Your job is to transcribe the material exactly. Keep every line.

=== Section Start ===

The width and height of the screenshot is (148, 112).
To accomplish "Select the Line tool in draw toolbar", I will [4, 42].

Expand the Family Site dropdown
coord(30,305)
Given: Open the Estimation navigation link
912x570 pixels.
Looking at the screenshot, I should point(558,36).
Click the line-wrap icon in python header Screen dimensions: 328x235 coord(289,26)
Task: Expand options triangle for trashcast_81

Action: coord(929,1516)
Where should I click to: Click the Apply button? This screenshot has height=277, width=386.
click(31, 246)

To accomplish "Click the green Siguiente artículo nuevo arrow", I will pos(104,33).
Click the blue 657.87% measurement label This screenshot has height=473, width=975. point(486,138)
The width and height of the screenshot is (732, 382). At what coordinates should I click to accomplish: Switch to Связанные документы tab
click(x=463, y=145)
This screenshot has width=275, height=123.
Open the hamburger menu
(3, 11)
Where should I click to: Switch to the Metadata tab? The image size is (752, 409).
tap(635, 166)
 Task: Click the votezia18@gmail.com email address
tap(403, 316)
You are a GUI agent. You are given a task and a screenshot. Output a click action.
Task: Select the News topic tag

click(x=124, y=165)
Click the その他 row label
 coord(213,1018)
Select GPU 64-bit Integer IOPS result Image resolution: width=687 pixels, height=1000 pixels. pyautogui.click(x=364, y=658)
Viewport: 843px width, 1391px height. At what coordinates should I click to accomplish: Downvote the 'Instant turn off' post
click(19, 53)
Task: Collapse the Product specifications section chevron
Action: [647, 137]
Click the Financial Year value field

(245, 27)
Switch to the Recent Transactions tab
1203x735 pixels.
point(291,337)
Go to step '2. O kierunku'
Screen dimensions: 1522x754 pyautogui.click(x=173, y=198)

=== Section End ===

● EXERCISE RESULT:
The width and height of the screenshot is (148, 112).
To accomplish "Select the Line tool in draw toolbar", I will [4, 42].

Expand the Family Site dropdown
coord(30,305)
Given: Open the Estimation navigation link
912x570 pixels.
Looking at the screenshot, I should point(558,36).
Click the line-wrap icon in python header Screen dimensions: 328x235 coord(289,26)
Task: Expand options triangle for trashcast_81

Action: coord(929,1516)
Where should I click to: Click the Apply button? This screenshot has height=277, width=386.
click(31, 246)

To accomplish "Click the green Siguiente artículo nuevo arrow", I will pos(104,33).
Click the blue 657.87% measurement label This screenshot has height=473, width=975. point(486,138)
The width and height of the screenshot is (732, 382). At what coordinates should I click to accomplish: Switch to Связанные документы tab
click(x=463, y=145)
This screenshot has width=275, height=123.
Open the hamburger menu
(3, 11)
Where should I click to: Switch to the Metadata tab? The image size is (752, 409).
tap(635, 166)
 Task: Click the votezia18@gmail.com email address
tap(403, 316)
You are a GUI agent. You are given a task and a screenshot. Output a click action.
Task: Select the News topic tag

click(x=124, y=165)
Click the その他 row label
 coord(213,1018)
Select GPU 64-bit Integer IOPS result Image resolution: width=687 pixels, height=1000 pixels. pyautogui.click(x=364, y=658)
Viewport: 843px width, 1391px height. At what coordinates should I click to accomplish: Downvote the 'Instant turn off' post
click(19, 53)
Task: Collapse the Product specifications section chevron
Action: [647, 137]
Click the Financial Year value field

(245, 27)
Switch to the Recent Transactions tab
1203x735 pixels.
point(291,337)
Go to step '2. O kierunku'
Screen dimensions: 1522x754 pyautogui.click(x=173, y=198)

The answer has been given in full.